Resistance Is the Supreme Act of Faith

By Chris Hedges
 

Becket: It is not for me to win you round. I have only to say no to you.
King: But you must be logical, Becket!
Becket: No. That isn’t necessary, my liege. We must only do—absurdly—what we have been given to do—fight to the end.
—From the play “Becket,” by Jean Anouilh

January 02, 2019 "Information Clearing House"   The struggle against the monstrous radical evil that dominates our lives—an evil that is swiftly despoiling the earth and driving the human species toward extinction, stripping us of our most basic civil liberties and freedoms, waging endless war and solidifying the obscene wealth of an oligarchic elite at our expense—will be fought only with the belief that resistance, however futile, insignificant and even self-defeating it may appear, can set in motion moral and spiritual forces that radiate outward to inspire others, including those who come after us. It is, in essence, an act of faith. Nothing less than this faith will sustain us. We resist not because we will succeed, but because it is right. Resistance is the supreme act of faith.
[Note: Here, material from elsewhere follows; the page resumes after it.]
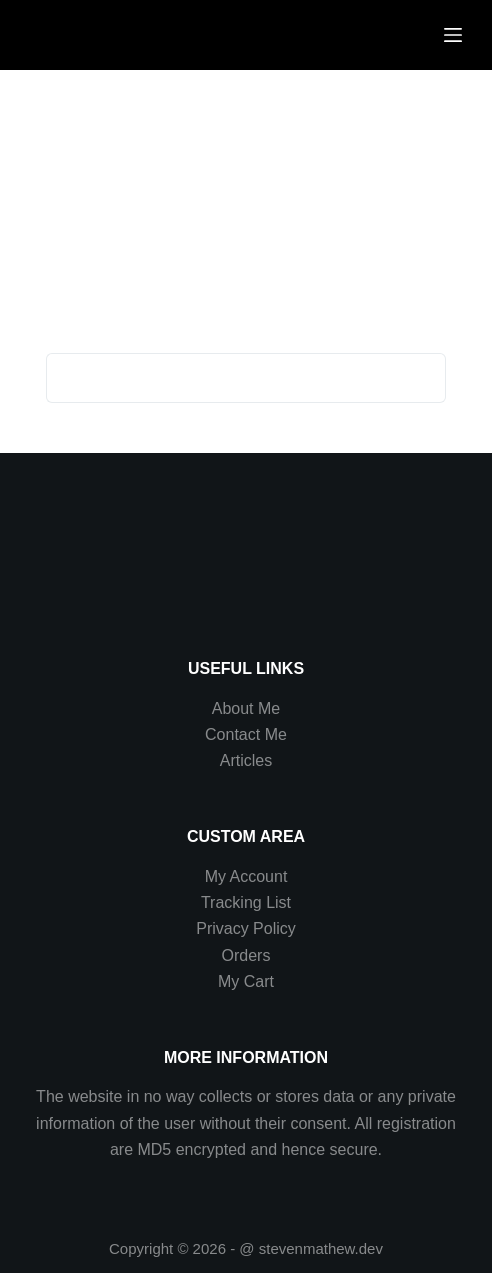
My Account (246, 876)
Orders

During the Vietnam War, on the afternoon of May 17, 1968, nine Catholics, including two brothers, the radical priests Phil and Dan Berrigan, entered the draft board in Catonsville, Md., and seized Selective Service records. They carted them outside to the parking lot in metal trash cans and set them on fire with homemade napalm—the recipe was from the Special Forces Handbook of the U.S. Army. The men and women, many of whom were or had been members of Catholic religious orders, stood and prayed around the bonfire until they were arrested. They were protesting not only the war but, as Dan Berrigan wrote, “every major presumption underlying American life.” They acted, and eventually went to prison, Berrigan went on, “to set in motion spiritual rhythms whose outward influences are, in the nature of things, simply immeasurable.”

The group’s statement read:

Our apologies good friends
for the fracture of good order the burning of paper
instead of children the angering of the orderlies
in the front parlor of the charnel house
We could not so help us God do otherwise
For we are sick at heart
Our hearts give us no rest for thinking of the Land of Burning Children. …
We say: Killing is disorder
life and gentleness and community and unselfishness
is the only order we recognize. …
How long must the world’s resources
be raped in the service of legalized murder?
When at what point will you say no to this war?
We have chosen to say
with the gift of our liberty
if necessary our lives:
the violence stops here
the death stops here
the suppression of the truth stops here
this war stops here. …

The Catonsville protest sparked a wave of break-ins at draft boards in which files were burned, mutilated, stolen or destroyed. The Selective Service, in the first eight months of 1970 alone, recorded 271 “antidraft occurrences” at draft boards across the country.